Please note that the columns 77-78 in PDB format are optional. Actually, columns 77-78 are usually missed for the hetero atoms (ligands) in PDB database. It would be more applicable to read columns 13-14 for atom name.

Shawn

___________________________________________________
 您的生活即時通 - 溝通、娛樂、生活、工作一次搞定!
 http://messenger.yahoo.com.tw/

------------------------------------------------------------------------------
Let Crystal Reports handle the reporting - Free Crystal Reports 2008 30-Day
trial. Simplify your report design, integration and deployment - and focus on
what you do best, core application coding. Discover what's new with
Crystal Reports now.  http://p.sf.net/sfu/bobj-july
_______________________________________________
OpenBabel-discuss mailing list
[hidden email]
https://lists.sourceforge.net/lists/listinfo/openbabel-discuss
Reply | Threaded
Open this post in threaded view
|

Re: Open Babel Error in reading PDB file

Andrew Dalke
On Nov 20, 2009, at 12:14 AM, Sheng-Hung Wang wrote:

> The error messages are showing below:
> ----------------------------------------------
> WARNING: Problems reading a PDB file
> Problems reading a HETATM or ATOM record.
> According to the PDB specification,
> columns 77-78 should contain the element symbol of an atom.
> ----------------------------------------------
>
> Please note that the columns 77-78 in PDB format are optional.  
> Actually, columns 77-78 are usually missed for the hetero atoms  
> (ligands) in PDB database. It would be more applicable to read  
> columns 13-14 for atom name.

This requires some history. Columns 77-78 are not optional according  
to the current spec

http://www.wwpdb.org/documentation/format32/sect9.html#ATOM
    The element symbol is always present on each ATOM record; charge  
is optional.

The change occurred with PDB format 2.0, which was in the mid-1990s.  
Before then the ATOM record ended at column 70 and those additional  
columns were ignored.

However, older records used the final columns to store line number  
and record number information. This was important for punch cards, in  
case you dropped your deck on the floor and needed to reorder them.

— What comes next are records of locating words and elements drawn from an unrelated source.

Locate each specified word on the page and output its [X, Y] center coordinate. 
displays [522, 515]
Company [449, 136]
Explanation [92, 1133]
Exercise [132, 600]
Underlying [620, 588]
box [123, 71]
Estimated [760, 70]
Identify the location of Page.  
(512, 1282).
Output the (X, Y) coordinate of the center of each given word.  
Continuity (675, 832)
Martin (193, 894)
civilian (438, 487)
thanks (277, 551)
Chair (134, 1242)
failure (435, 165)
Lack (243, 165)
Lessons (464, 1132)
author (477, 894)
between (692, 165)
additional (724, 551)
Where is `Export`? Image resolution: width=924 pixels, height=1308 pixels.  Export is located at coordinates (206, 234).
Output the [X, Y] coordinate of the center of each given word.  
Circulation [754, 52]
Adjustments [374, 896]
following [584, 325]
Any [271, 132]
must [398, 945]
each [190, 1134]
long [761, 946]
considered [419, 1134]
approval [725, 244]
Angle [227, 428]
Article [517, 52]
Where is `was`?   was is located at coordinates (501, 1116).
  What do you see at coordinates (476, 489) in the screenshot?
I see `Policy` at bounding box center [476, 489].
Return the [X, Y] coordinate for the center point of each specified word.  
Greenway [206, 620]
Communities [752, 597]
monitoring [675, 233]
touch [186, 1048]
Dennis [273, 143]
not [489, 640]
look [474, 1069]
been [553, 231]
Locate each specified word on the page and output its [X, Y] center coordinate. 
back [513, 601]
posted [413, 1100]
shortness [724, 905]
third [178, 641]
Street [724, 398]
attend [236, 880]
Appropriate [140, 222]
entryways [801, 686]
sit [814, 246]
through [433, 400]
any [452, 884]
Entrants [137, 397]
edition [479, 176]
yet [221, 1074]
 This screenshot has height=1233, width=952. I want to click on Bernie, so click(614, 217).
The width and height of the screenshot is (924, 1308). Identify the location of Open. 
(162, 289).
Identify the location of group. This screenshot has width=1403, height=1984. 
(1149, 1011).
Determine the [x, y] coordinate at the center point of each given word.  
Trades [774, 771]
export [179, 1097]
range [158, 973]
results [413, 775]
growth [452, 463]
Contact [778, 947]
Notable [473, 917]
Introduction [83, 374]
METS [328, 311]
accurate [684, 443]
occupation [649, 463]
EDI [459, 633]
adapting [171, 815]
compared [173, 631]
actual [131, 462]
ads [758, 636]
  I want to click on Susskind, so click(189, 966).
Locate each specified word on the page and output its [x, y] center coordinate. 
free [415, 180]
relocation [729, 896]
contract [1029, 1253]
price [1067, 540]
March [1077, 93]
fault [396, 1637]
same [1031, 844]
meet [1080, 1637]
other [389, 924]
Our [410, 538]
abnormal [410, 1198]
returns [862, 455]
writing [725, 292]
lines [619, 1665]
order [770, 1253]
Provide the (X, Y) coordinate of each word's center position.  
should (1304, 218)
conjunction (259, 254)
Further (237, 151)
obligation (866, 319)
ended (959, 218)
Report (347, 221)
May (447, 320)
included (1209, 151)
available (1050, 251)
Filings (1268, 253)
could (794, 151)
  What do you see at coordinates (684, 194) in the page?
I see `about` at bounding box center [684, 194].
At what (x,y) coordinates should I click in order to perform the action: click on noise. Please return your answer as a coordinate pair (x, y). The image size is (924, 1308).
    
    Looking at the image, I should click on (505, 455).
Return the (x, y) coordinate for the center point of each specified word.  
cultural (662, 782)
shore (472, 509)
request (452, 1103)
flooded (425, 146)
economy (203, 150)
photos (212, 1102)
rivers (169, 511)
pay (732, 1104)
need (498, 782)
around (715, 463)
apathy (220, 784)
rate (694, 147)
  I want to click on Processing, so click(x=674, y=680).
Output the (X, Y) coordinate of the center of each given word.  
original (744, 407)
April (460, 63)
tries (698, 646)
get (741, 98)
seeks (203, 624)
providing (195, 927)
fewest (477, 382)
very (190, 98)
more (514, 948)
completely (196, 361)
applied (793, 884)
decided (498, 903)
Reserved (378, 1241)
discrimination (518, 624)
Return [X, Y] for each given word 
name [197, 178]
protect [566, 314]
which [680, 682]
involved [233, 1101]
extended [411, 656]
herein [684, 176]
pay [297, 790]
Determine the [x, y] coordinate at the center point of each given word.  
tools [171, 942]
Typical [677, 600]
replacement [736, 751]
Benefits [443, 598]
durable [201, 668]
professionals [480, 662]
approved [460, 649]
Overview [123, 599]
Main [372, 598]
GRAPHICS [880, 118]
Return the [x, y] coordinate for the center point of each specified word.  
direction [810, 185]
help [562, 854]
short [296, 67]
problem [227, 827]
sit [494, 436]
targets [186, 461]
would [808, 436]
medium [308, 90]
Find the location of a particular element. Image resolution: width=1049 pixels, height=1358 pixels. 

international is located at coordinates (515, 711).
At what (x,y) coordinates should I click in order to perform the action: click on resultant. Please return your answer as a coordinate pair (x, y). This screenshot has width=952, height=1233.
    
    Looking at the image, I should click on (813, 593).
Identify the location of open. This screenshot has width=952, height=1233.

Here for example is a line from 1BRD with a REVDAT of 15-JAN-93.

ATOM     54  N   PRO     8      20.397 -15.569 -13.739  1.00  
20.00      1BRD 136

This also included a version number, so the '1BRDA' here

REMARK  10 THE DATA WAS COLLECTED ON 2-DIMENSIONAL CRYSTALS AND  
HENCE   1BRD  87
REMARK  10 THE C-AXIS REPEAT DOES NOT CORRESPOND TO A REAL REPEAT,  
BUT  1BRDA  2
REMARK  10 INSTEAD REFERS TO THE SAMPLING THAT IS USED TO DESCRIBE  
THE  1BRDA  3

means those lines came from the change made in 15-JUL-91. (Don't ask  
me why the line numbers restart for each version number, that is,  
going from line 87 to line 2. I have no idea.)

So some older PDB files follow a spec where that field should be  
ignored, while newer (less than about 15 years old) files follow a  
spec which *require* an element symbol in those columns.

On top of that, most programs which generate PDB files don't follow  
the PDB specification, and instead approximate it, for good reasons.  
That's okay because most PDB readers don't require strict adherence  
to the spec.


The OpenBabel code wants the element symbol to be present, which  
means it generates warnings on some PDB files generated based on the  
pre-2.0 format. Those files do exist. I have several here.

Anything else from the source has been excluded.